Copy the lines of the data word for word, from the line containing "You are a GUI" through the end of the data, both ends included. Leave the pictures out of your copy.

Word and element location data:
----------

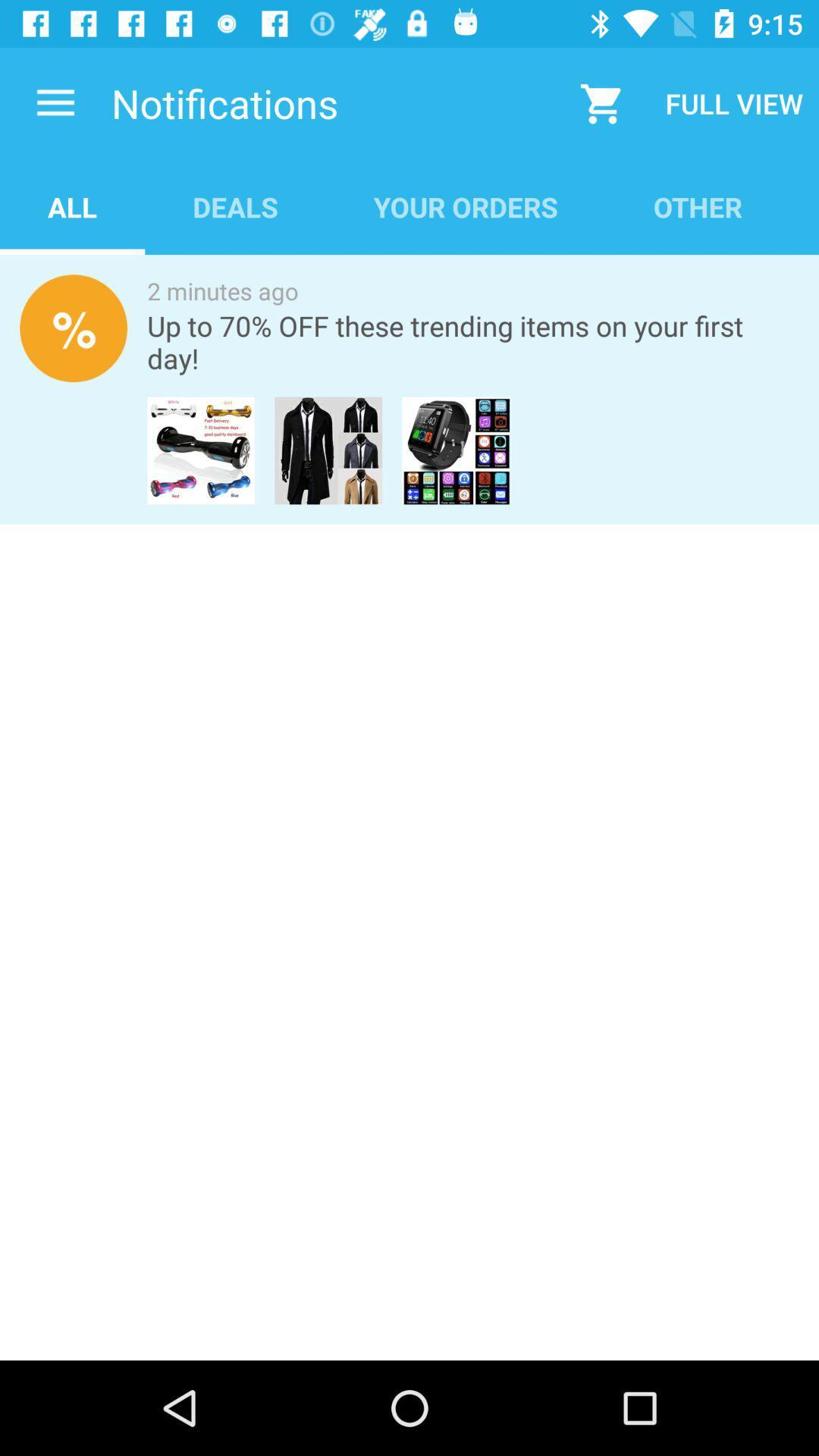 The image size is (819, 1456). What do you see at coordinates (465, 206) in the screenshot?
I see `icon to the left of the other` at bounding box center [465, 206].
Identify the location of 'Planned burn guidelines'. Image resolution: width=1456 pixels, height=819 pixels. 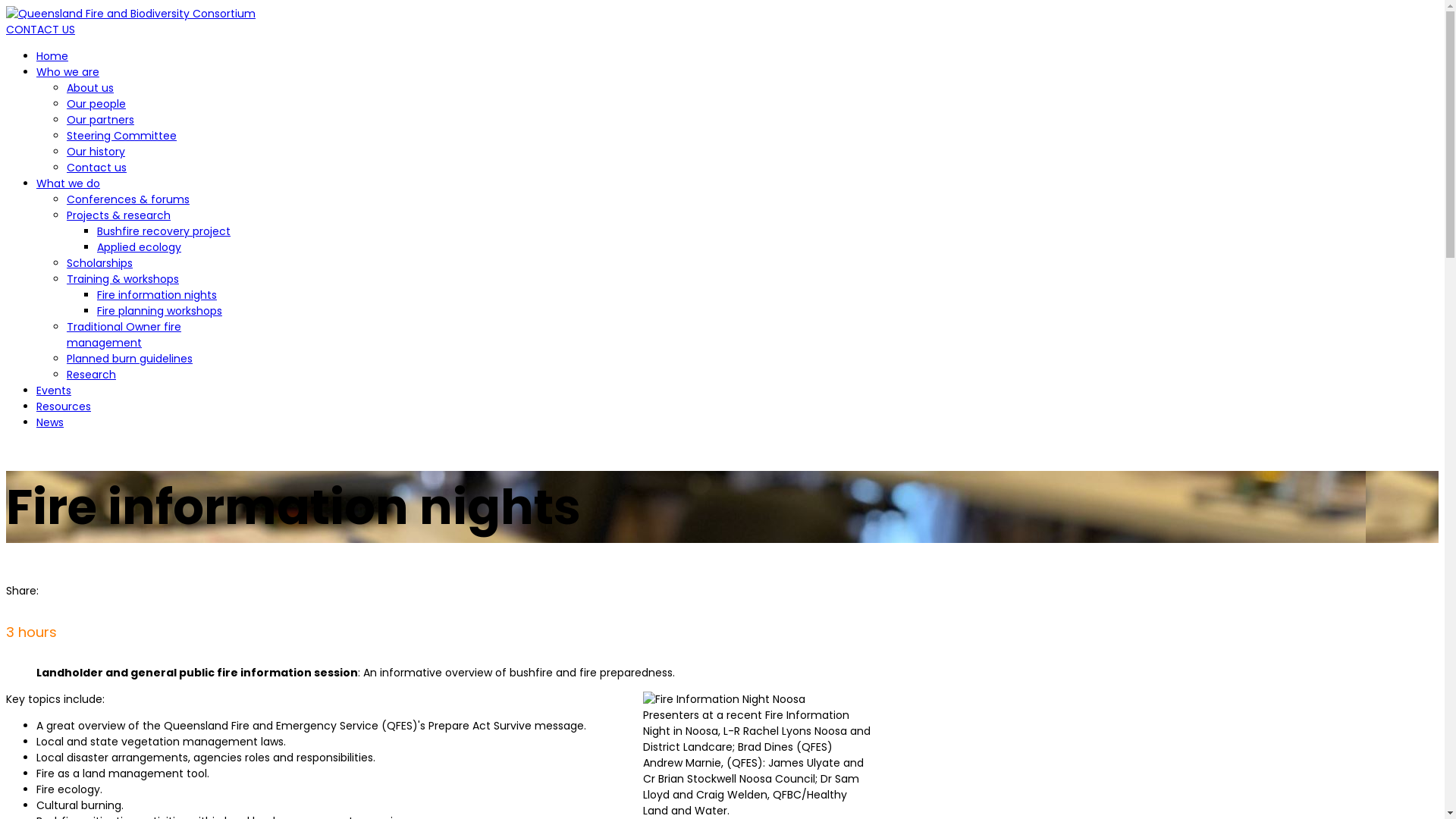
(65, 359).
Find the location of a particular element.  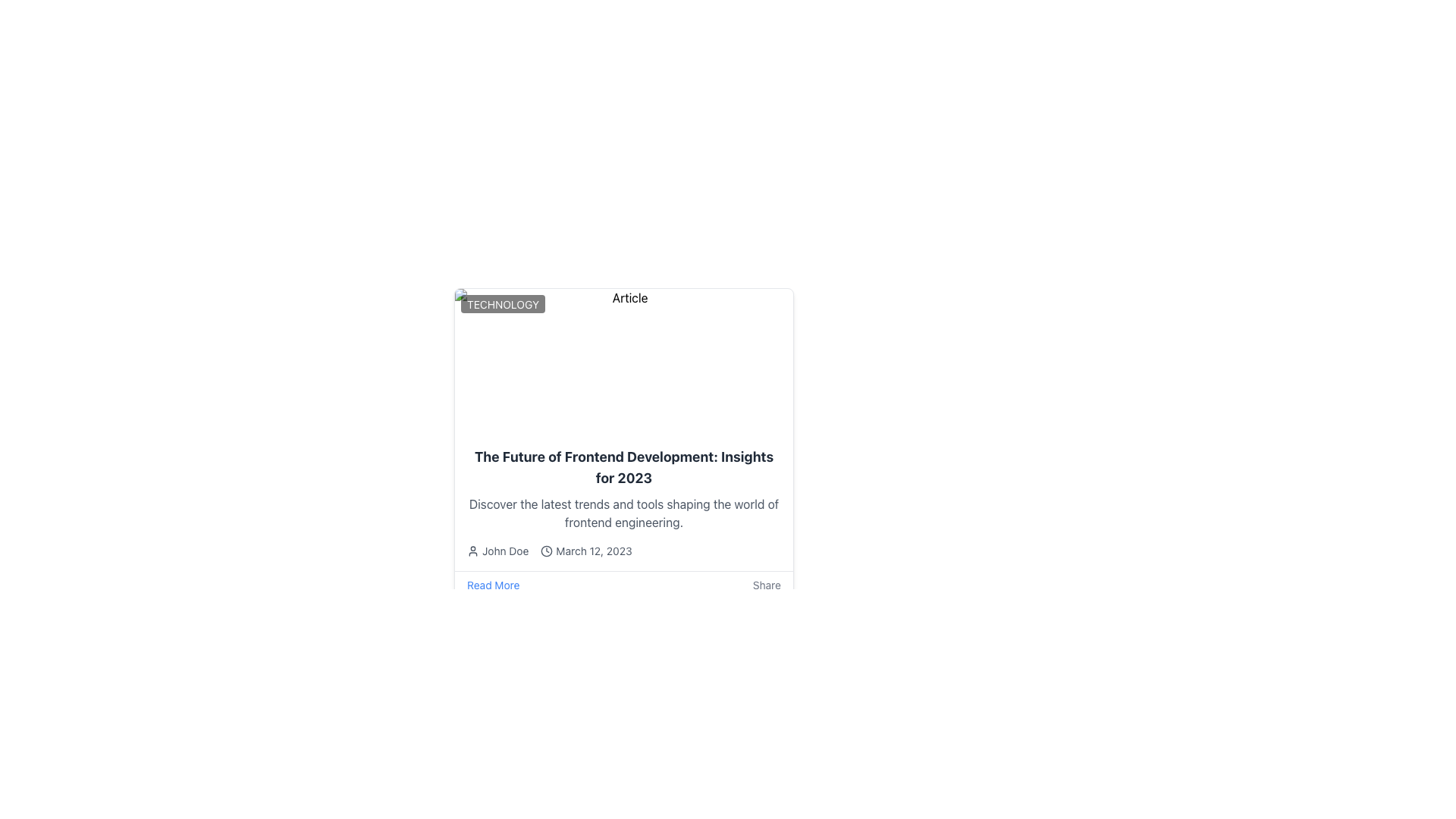

the first link element located at the bottom-left corner of the card layout is located at coordinates (493, 584).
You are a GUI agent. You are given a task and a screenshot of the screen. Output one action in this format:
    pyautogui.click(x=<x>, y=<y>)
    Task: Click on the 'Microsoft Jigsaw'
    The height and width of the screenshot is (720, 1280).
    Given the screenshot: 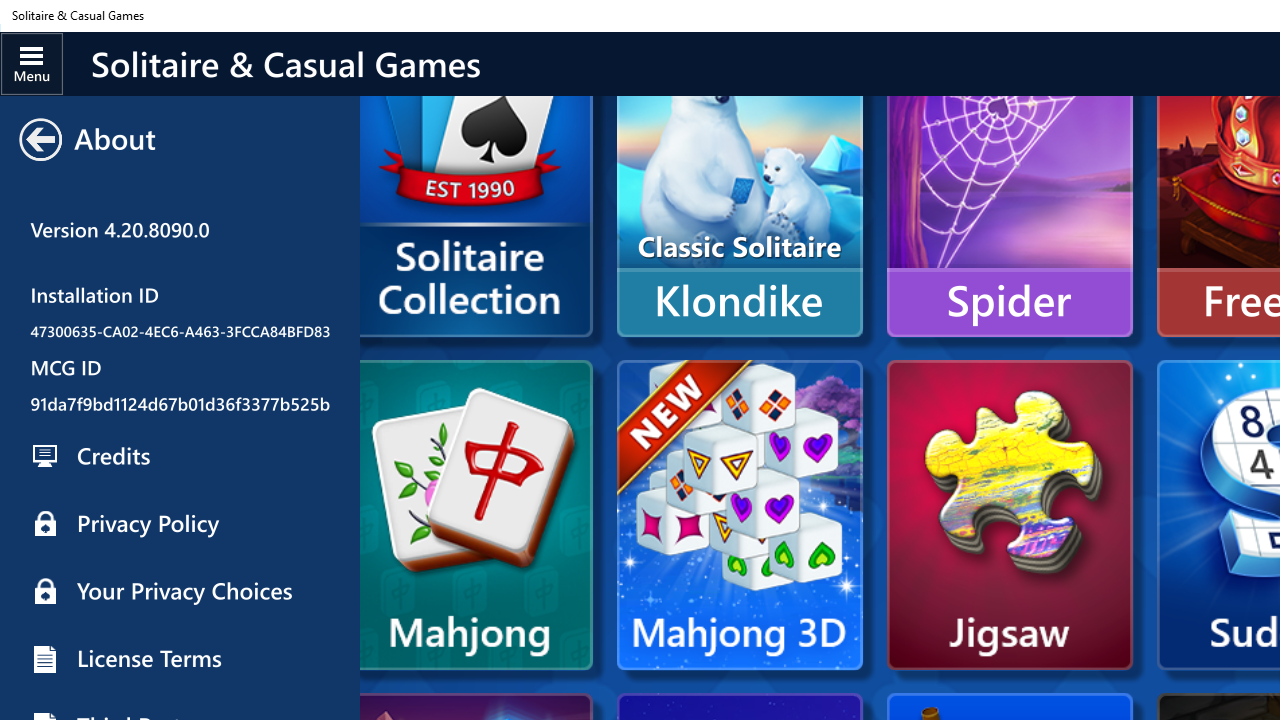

----------

FULL SOLUTION:
You are a GUI agent. You are given a task and a screenshot of the screen. Output one action in this format:
    pyautogui.click(x=<x>, y=<y>)
    Task: Click on the 'Microsoft Jigsaw'
    The height and width of the screenshot is (720, 1280).
    Given the screenshot: 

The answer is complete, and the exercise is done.